RTX Spark offers 1 petaflop and up to 128GB memory to run large AI agents locally on Windows laptops and desktops, with Microsoft-backed security and fall availability.

Nvidia introduced the RTX Spark superchip to run large AI agents locally on Windows laptops and desktops. The company said systems using the chip will be available from major PC makers this fall.

The RTX Spark pairs a Blackwell RTX GPU with 6,144 CUDA cores and fifth-generation Tensor Cores with a 20-core Nvidia Grace CPU. Nvidia lists one petaflop of performance and up to 128GB of system memory on the module to support on-device AI inference.

Nvidia said the chip can run 120-billion-parameter language models with context windows up to one million tokens, enabling longer conversations and larger local model workloads without sending raw data to cloud servers. The company highlighted uses ranging from writing and creative workflows to gaming and video editing and noted mobile designs target a full day of battery life.

The processor was developed alongside MediaTek and under a three-year partnership with Microsoft. Nvidia and Microsoft added new core protections in Windows that aim to keep on-device agents under user control and reduce the risk of exposing personal information. The software layers include features to mask personal data before sending queries to cloud models, and Nvidia reported several agent developers have adopted the new Windows security primitives.

PC makers expected to ship RTX Spark systems this fall include Asus, Dell, HP, Lenovo and MSI, with Microsoft’s Surface line, Acer and Gigabyte indicating plans for Spark-based designs. Nvidia said the chip will target both laptops and desktops and that it intends to support existing developer tools and agent frameworks for on-device deployment.

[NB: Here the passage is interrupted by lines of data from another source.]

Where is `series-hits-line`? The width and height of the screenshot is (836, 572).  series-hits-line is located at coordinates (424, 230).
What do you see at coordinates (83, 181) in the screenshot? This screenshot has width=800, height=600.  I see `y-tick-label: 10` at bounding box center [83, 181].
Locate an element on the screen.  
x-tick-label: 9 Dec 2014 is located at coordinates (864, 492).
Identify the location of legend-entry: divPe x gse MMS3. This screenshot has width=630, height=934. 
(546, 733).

Nvidia did not disclose pricing for RTX Spark-equipped systems. The company described the product as a platform combining hardware, software and partnerships to enable private agent experiences on Windows.

Nvidia founder and CEO Jensen Huang stated, “With RTX Spark and Microsoft Windows, you ask — and the PC does the work.” Microsoft chairman and CEO Satya Nadella described the company’s aim as delivering “unmetered intelligence to every home and every desk with Windows.” Vincent Koc, chief architect at the OpenClaw Foundation, noted that running OpenShell and Microsoft’s security primitives on RTX Spark will enable a fully integrated stack for private, personal agents on device.